Decir “magistrado corrupto” es tan desolador como decir “cura pedófilo”: es no tener a dónde ir, tocar fondo después del fondo, descubrir que la guerra está sucediendo en el refugio

Y no señala un estado sino un hecho: no somos una catástrofe, sino que la estamos viviendo.
Quizás el gran riesgo que corremos cuando decretamos el desastre –y más en los tiempos de Twitter– es el de permitirnos la justicia por mano propia: ¿se sentirán héroes de a pie, vengadores como los de antes, estos genios que condenan a los políticos por las calles en vivo y en directo?, ¿tendrán claro que no son los valientes sino los cobardes?, ¿estarán sirviéndole gratis a la idea perversa, de campaña, de que esto se fue por el despeñadero? Colombia está mal. Pero también lo estaba en 2010 y en 1878: también entonces las soluciones eran la decencia y el respeto por la ley, y uno de los peores problemas era que lo común no era tener como aliados, sino como abusadores, a los ejércitos, a los policías, a los empleados públicos, a los cobradores de impuestos, a los jueces.
Colombia ha sido un Estado desmembrado, y no el Estado fallido que pinta el populismo, pero hoy puede dejar de ser un Estado temible.
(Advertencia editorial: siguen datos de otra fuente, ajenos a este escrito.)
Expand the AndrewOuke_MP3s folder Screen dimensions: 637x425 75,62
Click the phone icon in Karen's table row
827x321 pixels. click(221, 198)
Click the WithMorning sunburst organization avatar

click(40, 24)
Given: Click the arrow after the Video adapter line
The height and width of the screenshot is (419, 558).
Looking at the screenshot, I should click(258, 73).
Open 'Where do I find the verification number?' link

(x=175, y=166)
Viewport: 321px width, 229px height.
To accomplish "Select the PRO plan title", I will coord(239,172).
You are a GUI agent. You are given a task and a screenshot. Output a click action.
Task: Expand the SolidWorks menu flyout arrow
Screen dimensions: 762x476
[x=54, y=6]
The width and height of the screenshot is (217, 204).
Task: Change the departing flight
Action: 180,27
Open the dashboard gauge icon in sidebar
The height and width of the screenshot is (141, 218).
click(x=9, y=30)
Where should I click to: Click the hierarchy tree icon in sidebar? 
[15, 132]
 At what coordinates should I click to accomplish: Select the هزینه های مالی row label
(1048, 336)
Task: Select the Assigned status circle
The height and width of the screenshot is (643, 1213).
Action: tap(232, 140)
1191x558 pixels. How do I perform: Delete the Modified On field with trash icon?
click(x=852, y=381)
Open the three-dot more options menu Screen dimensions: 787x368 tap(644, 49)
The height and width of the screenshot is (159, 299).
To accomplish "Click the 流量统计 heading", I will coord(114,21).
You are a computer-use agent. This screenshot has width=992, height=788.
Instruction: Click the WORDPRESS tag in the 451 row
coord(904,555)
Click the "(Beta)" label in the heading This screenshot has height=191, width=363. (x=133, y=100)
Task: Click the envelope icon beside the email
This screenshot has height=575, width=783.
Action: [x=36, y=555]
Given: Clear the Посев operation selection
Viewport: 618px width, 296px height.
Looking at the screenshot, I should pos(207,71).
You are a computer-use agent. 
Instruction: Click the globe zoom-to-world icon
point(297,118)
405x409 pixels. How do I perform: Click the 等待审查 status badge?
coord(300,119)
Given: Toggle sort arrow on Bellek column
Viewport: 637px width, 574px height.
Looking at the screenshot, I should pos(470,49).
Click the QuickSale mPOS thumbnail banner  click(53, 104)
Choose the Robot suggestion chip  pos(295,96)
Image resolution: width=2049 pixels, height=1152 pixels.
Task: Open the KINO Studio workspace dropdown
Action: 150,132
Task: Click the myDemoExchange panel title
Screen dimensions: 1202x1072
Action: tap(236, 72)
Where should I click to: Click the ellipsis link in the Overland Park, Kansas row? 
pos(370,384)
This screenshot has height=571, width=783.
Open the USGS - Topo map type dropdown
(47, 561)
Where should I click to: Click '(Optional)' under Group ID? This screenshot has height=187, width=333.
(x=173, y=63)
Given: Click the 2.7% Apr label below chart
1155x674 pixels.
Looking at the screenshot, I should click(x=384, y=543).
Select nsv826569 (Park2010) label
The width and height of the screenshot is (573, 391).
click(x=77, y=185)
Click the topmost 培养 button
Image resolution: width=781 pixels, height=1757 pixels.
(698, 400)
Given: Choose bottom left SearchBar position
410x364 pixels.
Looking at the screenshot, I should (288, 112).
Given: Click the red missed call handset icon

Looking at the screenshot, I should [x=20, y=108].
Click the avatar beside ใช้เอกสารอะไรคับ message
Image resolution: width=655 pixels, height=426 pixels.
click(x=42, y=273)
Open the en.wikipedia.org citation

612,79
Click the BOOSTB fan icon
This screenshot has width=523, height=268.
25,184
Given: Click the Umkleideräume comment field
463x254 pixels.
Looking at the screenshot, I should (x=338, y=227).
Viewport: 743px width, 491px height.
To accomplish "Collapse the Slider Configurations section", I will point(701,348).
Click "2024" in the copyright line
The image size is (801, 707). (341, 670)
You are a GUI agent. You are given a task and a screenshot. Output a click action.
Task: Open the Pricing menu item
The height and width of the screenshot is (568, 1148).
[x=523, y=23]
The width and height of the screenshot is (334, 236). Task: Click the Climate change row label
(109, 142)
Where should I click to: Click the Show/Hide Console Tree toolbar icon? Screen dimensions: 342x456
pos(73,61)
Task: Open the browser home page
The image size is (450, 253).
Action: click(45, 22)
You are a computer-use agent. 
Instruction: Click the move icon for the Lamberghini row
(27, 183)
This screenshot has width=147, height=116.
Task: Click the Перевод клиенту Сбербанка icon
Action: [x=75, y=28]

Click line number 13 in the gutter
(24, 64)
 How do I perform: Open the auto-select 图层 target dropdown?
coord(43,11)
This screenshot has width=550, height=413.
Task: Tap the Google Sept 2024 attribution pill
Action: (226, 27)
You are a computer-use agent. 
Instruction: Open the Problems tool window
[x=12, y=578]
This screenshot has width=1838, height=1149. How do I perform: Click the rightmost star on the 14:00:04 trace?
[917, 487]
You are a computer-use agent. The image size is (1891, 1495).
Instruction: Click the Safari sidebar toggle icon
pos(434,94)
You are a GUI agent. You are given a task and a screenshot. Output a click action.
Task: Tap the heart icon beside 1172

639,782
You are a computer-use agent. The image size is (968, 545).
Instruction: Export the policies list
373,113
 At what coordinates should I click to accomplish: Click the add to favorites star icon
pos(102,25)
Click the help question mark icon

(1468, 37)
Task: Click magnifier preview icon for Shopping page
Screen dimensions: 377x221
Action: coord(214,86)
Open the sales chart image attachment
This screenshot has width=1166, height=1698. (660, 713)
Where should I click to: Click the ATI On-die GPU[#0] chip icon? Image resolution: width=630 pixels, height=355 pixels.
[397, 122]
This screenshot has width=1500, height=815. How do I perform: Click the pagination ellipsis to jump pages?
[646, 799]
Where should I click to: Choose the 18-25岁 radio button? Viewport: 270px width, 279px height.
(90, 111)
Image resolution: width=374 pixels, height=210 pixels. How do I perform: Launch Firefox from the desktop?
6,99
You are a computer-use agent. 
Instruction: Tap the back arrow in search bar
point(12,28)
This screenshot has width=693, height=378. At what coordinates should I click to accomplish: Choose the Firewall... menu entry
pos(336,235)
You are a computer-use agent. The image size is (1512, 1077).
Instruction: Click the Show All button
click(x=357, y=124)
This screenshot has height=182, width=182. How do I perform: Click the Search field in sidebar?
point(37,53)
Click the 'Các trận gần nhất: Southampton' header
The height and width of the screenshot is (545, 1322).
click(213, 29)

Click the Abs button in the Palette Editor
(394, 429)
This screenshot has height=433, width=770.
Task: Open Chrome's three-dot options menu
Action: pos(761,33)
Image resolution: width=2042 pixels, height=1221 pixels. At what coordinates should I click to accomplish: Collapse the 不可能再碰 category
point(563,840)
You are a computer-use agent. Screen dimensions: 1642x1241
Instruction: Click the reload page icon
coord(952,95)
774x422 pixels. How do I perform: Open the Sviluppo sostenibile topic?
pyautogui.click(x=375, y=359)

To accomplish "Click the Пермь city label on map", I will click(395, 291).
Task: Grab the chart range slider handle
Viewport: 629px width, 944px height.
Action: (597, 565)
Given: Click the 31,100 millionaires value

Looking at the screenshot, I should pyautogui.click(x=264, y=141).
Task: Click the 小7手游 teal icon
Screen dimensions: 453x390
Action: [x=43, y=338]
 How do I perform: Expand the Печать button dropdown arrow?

Los escándalos de estas semanas han despertado la vergüenza de las facultades de Derecho; han vuelto presos a un puñado de pícaros a voces –por fin– justo cuando otra generación iba a resignarse a la lengua de la corrupción; han recordado, en suma, la utilidad de los síntomas. Los tropiezos durante la implementación de los acuerdos con las Farc han recordado, como las fotos de un álbum, la lentitud, la maraña, el calvario estatal que nos trajo hasta aquí, pero también es cierto esta semana que en unos meses siete mil colombianos desarmados se dirigirán a un tribunal especial –y serio– que podría servir para recobrar la confianza en la justicia.
‘Desastre’, ‘hecatombe’, ‘catástrofe’ se nos han vuelto muletillas. Nos gusta pensar que no somos un país, sino un estado del alma: un charco. Pero el trabajo es –más aun cuando una de las guerras se ha acabado– darle forma a una sociedad libre. Y ahora sigue, en el orden del día, pactar una justicia que le quite sentido a la venganza.